→ What the exercise asks: How many lines of these records hold the string "apps"? Reply with the number alone.

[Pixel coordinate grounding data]
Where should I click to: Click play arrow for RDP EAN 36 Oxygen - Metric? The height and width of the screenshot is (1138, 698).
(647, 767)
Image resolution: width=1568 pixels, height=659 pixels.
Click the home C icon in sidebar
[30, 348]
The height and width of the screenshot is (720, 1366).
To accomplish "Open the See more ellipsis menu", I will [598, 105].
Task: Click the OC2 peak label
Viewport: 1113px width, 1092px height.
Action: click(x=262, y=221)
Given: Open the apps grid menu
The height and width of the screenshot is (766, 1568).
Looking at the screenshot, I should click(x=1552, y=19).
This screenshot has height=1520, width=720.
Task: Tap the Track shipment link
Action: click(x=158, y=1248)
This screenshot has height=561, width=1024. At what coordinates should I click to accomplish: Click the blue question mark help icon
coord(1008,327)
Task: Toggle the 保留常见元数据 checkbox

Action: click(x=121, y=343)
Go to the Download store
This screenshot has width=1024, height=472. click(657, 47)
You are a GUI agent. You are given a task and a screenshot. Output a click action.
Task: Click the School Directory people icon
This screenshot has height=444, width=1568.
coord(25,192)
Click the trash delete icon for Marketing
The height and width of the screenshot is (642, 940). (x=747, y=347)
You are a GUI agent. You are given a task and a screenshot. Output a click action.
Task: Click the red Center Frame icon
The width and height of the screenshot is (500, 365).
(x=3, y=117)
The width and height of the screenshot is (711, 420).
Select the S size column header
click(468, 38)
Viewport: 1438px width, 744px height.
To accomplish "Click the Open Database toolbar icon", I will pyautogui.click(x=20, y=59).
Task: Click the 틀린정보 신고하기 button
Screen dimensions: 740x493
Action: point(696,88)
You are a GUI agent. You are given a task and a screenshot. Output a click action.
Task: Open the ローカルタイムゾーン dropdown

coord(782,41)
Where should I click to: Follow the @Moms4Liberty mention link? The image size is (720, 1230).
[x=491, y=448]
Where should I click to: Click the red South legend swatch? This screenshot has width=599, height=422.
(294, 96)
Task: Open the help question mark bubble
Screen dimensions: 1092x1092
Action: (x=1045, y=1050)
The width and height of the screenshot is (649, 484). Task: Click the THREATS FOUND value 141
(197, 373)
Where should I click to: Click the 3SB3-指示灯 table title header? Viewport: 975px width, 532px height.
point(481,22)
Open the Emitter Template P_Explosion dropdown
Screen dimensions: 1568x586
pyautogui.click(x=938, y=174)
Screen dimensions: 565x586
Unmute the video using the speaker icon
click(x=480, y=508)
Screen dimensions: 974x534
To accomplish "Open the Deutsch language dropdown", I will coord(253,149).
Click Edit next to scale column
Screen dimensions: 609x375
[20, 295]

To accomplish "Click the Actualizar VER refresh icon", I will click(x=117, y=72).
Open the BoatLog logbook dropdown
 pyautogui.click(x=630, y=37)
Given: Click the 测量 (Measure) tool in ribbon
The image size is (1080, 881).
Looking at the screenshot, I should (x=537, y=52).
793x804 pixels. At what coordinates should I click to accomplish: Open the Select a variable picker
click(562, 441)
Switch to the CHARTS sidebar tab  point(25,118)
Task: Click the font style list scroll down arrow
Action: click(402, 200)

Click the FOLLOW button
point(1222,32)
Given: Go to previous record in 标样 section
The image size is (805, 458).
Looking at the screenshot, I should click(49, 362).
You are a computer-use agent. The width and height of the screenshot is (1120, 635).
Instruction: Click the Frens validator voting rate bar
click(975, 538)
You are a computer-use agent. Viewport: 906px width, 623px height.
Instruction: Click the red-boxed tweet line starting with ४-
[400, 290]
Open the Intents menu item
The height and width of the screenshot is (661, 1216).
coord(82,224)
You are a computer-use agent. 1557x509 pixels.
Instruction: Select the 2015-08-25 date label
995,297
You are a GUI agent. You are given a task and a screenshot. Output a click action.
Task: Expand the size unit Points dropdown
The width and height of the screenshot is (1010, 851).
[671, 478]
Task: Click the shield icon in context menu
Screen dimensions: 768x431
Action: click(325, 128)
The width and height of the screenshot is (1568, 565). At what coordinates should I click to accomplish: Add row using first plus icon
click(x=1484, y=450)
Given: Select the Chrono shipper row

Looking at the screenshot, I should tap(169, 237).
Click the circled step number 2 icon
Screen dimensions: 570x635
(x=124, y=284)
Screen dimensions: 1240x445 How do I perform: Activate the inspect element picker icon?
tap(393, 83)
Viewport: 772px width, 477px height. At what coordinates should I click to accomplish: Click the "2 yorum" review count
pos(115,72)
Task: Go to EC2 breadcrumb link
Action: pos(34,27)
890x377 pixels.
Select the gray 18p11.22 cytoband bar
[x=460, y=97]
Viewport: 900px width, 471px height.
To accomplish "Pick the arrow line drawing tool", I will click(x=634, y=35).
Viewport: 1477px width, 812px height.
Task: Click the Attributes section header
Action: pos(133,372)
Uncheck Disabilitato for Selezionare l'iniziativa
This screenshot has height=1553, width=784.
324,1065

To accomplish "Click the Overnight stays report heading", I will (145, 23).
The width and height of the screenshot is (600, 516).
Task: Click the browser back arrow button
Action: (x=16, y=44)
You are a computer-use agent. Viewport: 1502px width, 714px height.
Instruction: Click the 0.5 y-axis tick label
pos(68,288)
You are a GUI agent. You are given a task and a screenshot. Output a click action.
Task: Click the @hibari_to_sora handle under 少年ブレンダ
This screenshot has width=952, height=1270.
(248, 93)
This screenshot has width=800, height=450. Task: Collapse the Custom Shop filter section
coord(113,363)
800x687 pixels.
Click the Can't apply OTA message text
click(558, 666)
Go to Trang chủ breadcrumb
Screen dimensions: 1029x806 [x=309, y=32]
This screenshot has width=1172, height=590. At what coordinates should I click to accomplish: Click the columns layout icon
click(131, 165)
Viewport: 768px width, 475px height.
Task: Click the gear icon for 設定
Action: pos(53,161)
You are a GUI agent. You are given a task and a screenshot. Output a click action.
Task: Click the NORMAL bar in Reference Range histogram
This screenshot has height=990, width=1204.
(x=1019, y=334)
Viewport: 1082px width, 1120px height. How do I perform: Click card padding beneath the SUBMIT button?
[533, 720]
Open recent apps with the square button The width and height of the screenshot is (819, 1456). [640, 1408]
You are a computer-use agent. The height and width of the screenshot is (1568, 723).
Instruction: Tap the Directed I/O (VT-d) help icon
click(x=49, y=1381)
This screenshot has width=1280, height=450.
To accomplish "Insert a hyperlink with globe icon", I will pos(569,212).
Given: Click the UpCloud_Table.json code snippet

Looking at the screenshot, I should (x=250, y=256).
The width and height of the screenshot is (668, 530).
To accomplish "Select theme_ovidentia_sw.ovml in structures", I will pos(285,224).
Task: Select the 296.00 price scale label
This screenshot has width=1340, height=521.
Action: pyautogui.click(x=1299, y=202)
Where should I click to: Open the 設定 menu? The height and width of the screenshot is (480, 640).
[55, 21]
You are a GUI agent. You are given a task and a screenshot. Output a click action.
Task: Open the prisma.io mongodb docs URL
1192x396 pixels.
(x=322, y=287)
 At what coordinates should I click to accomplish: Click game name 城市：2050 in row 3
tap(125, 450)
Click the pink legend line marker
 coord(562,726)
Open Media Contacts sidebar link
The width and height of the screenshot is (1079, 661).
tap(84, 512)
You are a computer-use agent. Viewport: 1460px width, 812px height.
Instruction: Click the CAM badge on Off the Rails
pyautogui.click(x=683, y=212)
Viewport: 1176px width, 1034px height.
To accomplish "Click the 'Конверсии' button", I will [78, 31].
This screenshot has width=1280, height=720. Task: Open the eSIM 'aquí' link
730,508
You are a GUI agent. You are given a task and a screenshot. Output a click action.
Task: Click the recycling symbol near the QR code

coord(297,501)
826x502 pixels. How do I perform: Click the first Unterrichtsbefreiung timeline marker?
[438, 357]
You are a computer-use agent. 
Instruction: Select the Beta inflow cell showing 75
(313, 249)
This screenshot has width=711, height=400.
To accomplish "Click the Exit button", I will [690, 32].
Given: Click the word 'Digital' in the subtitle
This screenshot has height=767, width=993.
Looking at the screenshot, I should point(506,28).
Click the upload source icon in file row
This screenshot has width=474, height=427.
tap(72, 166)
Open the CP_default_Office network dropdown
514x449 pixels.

→ Response to this exercise: 2